El papa León XIV aseguró este sábado, durante su visita a la isla italiana de Lampedusa, que los miles de muertos registrados en el mar Mediterráneo son víctimas tanto de “decisiones tomadas” como de “decisiones omitidas”, y denunció la indiferencia ante el drama migratorio.
Durante la homilía de la misa celebrada en la isla italiana, el pontífice trazó un paralelismo entre la parábola evangélica del buen samaritano y la actual crisis humanitaria en el Mediterráneo, al denunciar que la indiferencia, los intereses económicos y la ausencia de políticas eficaces perpetúan el sufrimiento de quienes intentan alcanzar Europa.
“El desinterés por el bien común y la corrupción en los lugares de proveniencia, un sistema económico mundial que genera pobreza y exclusión, el miedo que fomenta prejuicios y desprecio”, afirmó.
Añadió que también contribuyen “el pensamiento de que estos problemas no nos competen, los cálculos criminales de quien se lucra a costa del drama de otros, el paso lento y difícil de una mera gestión de las emergencias a la elaboración de políticas orgánicas y compartidas”, todo lo cual reproduce, hoy, el apresurado “pasar de largo” del relato evangélico.
León XIV, ataviado con una casulla con toques azules que evocaban las olas del mar y que quiso “seguir las huellas del papa Francisco”, quien eligió Lampedusa para su primer viaje apostólico el 8 de julio de 2013, agradeció a los habitantes de la isla su labor de acogida.
“He venido a agradecerles, hermanos y hermanas de Lampedusa, por la proximidad que muchos entre ustedes han decidido ejercitar”, dijo.
El obispo de Roma aseguró que Lampedusa y la vecina Linosa “se encuentran en un camino peligroso, como el que bajaba de Jerusalén a Jericó”, donde “no solo han visto uno, sino a miles de seres humanos caídos en manos de bandidos que los despojan de todo”.
“El mar se ha quedado con los otros, aquellos que no han conseguido llegar a donde esperaban. Sin embargo, sentimos su presencia, que nos interpela tanto como la de aquellos que han desembarcado, necesitados de atención y ayuda”, añadió.
Asimismo, defendió que “la pertenencia religiosa no debe convertirse jamás en motivo de discriminación” y reivindicó la necesidad de construir “la civilización del amor”.
El pontífice reclamó además a Europa asumir su “equivalente responsabilidad” histórica y cultural para afrontar la migración con una estrategia de largo alcance.
“Por su posición geográfica y por su estructura institucional, Europa tiene la capacidad de afrontar la crisis de modo orgánico, insertando los primeros auxilios en un plan estratégico de larga duración, que sea capaz de acoger, proteger, promover e integrar a los migrantes y, al mismo tiempo, trabajar por el desarrollo, de tal forma que nadie se vea obligado a emigrar”, sostuvo.
A su juicio, ese esfuerzo corresponde “a las instituciones públicas, pero también a toda la sociedad civil y a la Iglesia”.
Recordando su reciente viaje apostólico a Tenerife (España), el papa advirtió de que “la cultura de la acogida tiene una vocación turística que, por desgracia, puede verse amenazada por las rutas migratorias y acabar traduciéndose en indiferencia, o incluso en oposición a sus aspectos dramáticos”.

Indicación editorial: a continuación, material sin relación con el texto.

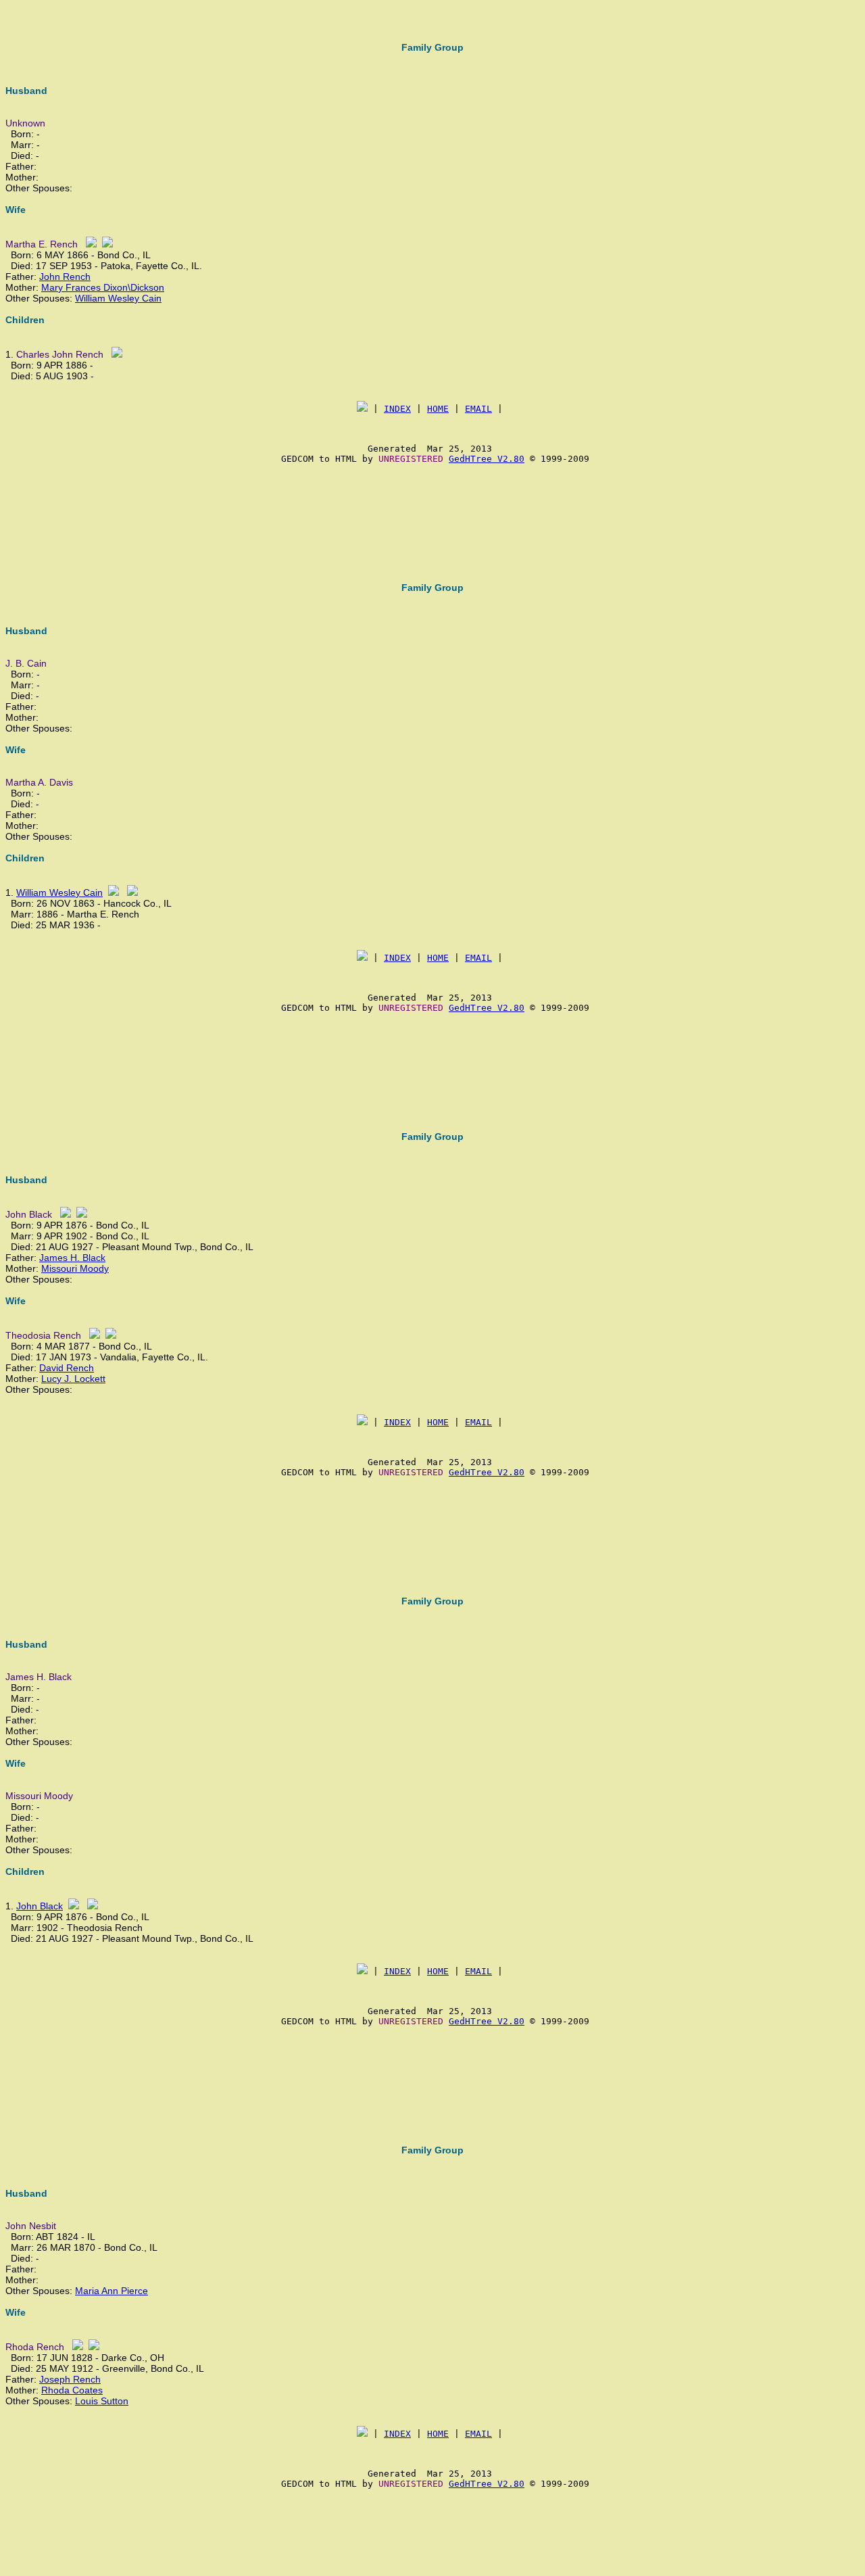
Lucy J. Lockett (73, 1378)
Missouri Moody (75, 1268)
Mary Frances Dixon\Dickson (102, 287)
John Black (39, 1906)
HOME (438, 409)
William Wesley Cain (118, 298)
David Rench (66, 1367)
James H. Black (72, 1257)
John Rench (65, 276)
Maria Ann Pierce (111, 2290)
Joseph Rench (70, 2379)
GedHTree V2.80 (486, 459)
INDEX (397, 409)
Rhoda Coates (72, 2390)
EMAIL (478, 409)
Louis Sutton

Alertó sobre la posibilidad de levantar un “muro invisible entre el mar de los náufragos y el de los veraneantes” y subrayó que la cultura de la acogida no puede verse eclipsada por la actividad turística.
“Tengan la audacia de pensar de modo diferente”, animó a los presentes, al tiempo que pidió avanzar hacia una economía “justa y fraterna”, en la que el descanso y el turismo no impliquen desatención moral hacia quienes sufren.
El papa también agradeció el trabajo de las instituciones civiles, las fuerzas de seguridad, organizaciones como el Forum Lampedusa Solidario’, a las que atribuyó una “revolución interior” basada en la compasión.
Asimismo, dirigió un saludo a los migrantes presentes en la celebración y destacó que “ellas mismas no han simplemente recibido, sino que muchas veces han ejercitado la solidaridad en su viaje, como pobres que ayudan a los más pobres”.
“Todos tenemos en Dios un puerto seguro, del cual cada comunidad cristiana está llamada a ser un reflejo en la tierra”, concluyó antes de despedirse con el tradicional saludo de la isla: “O’scià”.
La misa, celebrada con una imagen de la Virgen de Porto Salvo situada junto al altar, constituye el último acto del viaje pastoral de cuatro horas del papa a la isla italiana, antes de su regreso al Vaticano.